MONROY, Jenna/A; Northern Arizona University: Hypoglossal feedback as a function of prey location in Dyscophus guineti

Like other microhylid frogs, Dyscophus guineti uses a muscular hydrostatic mechanism to elongate and aim its tongue independently of its head during prey capture. However, tongue projection velocities can be more than 10x higher than in other microhylids. Dyscophus tongues reach velocities of 3 m/s with accelerations more than 50x gravity. In contrast, the tongues of most microhylids reach maximum velocities of 0.4 m/s and accelerations of about 3.5 m/s ². Other frogs that achieve as high velocities as Dyscophus use transfer of momentum from the lower jaw to the tongue to throw the tongue from the mouth. This mechanism of protraction requires sensory feedback from the tongue to precisely coordinate movements. It was hypothesized that Dyscophus evolved tongue afferents independently to coordinate jaw and tongue movements. Nerve transection experiments combined with high-speed imaging and electromyography were used to characterize a prey location-dependent hypoglossal feedback system that coordinates mouth opening and tongue protraction.

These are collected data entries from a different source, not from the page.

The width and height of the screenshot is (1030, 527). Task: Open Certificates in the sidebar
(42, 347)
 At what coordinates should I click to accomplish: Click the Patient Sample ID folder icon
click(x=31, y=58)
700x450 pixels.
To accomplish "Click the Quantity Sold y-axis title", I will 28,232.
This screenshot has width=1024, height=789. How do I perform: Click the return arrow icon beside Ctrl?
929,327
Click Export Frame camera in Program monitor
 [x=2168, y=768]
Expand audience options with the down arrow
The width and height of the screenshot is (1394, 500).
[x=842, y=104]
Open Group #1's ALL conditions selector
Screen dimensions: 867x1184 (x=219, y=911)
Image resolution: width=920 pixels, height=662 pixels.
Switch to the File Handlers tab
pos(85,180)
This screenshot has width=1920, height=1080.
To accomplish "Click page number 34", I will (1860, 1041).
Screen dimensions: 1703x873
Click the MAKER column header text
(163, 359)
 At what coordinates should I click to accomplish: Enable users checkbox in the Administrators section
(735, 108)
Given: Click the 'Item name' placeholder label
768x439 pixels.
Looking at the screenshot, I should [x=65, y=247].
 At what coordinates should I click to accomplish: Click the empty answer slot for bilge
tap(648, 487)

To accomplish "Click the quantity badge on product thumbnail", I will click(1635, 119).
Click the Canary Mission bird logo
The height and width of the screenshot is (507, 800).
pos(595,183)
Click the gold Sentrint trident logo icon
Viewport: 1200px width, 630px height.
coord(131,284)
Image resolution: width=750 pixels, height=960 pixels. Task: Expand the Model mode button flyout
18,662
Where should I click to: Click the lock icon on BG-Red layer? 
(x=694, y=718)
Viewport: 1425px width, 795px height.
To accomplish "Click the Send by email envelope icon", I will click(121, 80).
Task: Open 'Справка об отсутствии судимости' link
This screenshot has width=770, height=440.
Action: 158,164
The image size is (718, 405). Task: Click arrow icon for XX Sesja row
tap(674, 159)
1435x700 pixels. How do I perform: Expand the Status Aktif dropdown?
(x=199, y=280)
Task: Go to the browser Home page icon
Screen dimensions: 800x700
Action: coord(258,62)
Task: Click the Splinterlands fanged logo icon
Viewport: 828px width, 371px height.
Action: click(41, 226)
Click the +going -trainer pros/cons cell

When feeding on prey directly in front of the frog, sensory feedback from the tongue traveling through the hypoglosssal nerve is necessary to trigger mouth opening. Transection of the hypoglossal nerve prevents the mouth from opening. However, when feeding on prey to the side, the mouth opens normally even after the hypoglossal nerve has been transected. Thus, peripheral feedback is not necessary to trigger mouth opening when the tongue is aimed to the side. Dyscophus uses a muscular hydrostatic mechanism to elongate and aim the tongue to the side and an inertial elongation mechanism to amplify protraction speed when feeding on prey straight ahead. These data suggest a neuronal mechanism for modulating feeding motor output in response to prey location.